• _About this task_
Omit the images and reproduce the rest of the entries exactly.
START Extracted data
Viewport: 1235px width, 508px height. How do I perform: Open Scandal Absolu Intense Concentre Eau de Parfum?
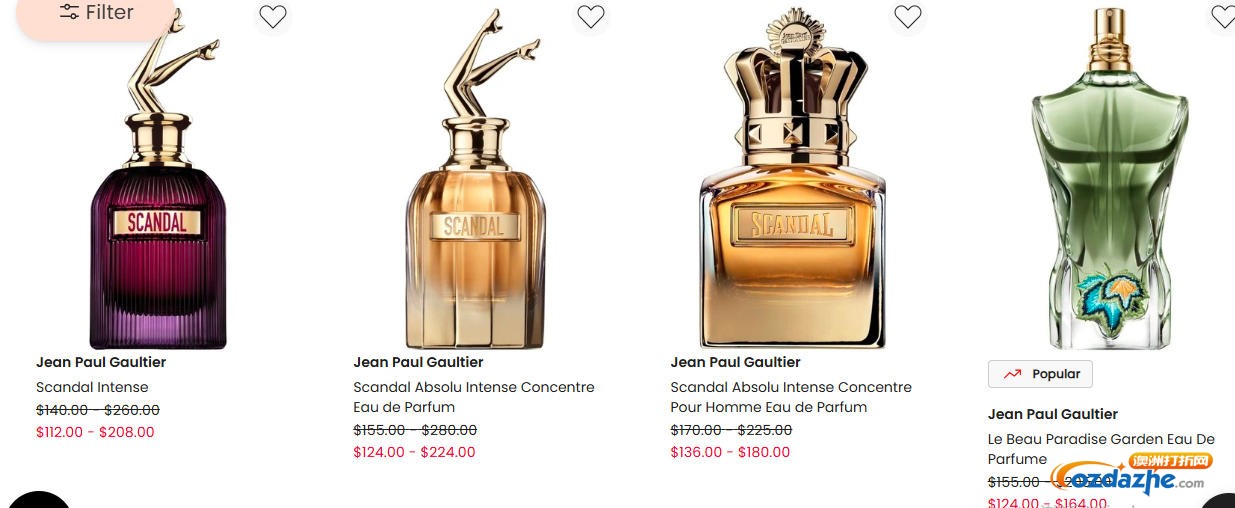click(474, 397)
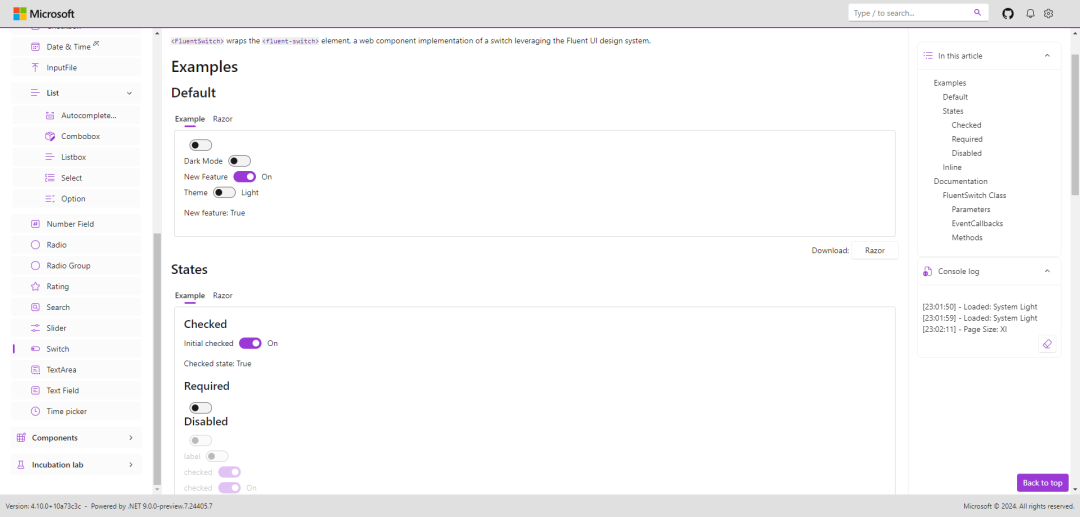Screen dimensions: 1080x517
Task: Clear console log with eraser icon
Action: click(x=1047, y=344)
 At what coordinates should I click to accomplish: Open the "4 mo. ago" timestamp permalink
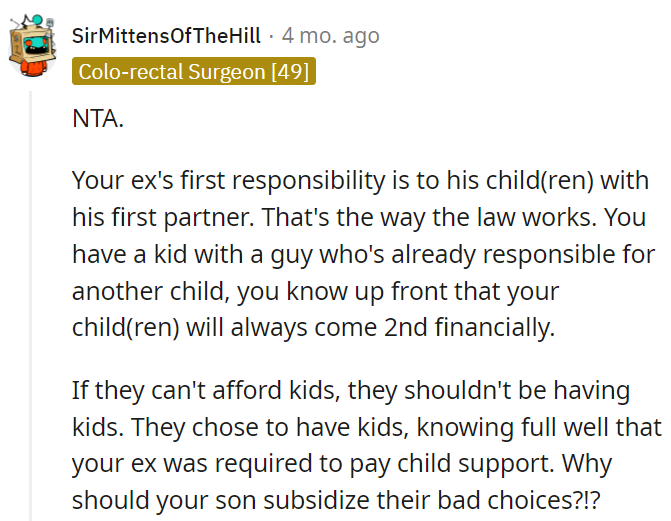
END Extracted data
• _Your solution_
Viewport: 1235px width, 508px height. How do I perform: Open Scandal Absolu Intense Concentre Eau de Parfum?
click(474, 397)
Screen dimensions: 1080x517
Task: Clear console log with eraser icon
Action: click(x=1047, y=344)
 At what coordinates should I click to accomplish: Open the "4 mo. ago" timestamp permalink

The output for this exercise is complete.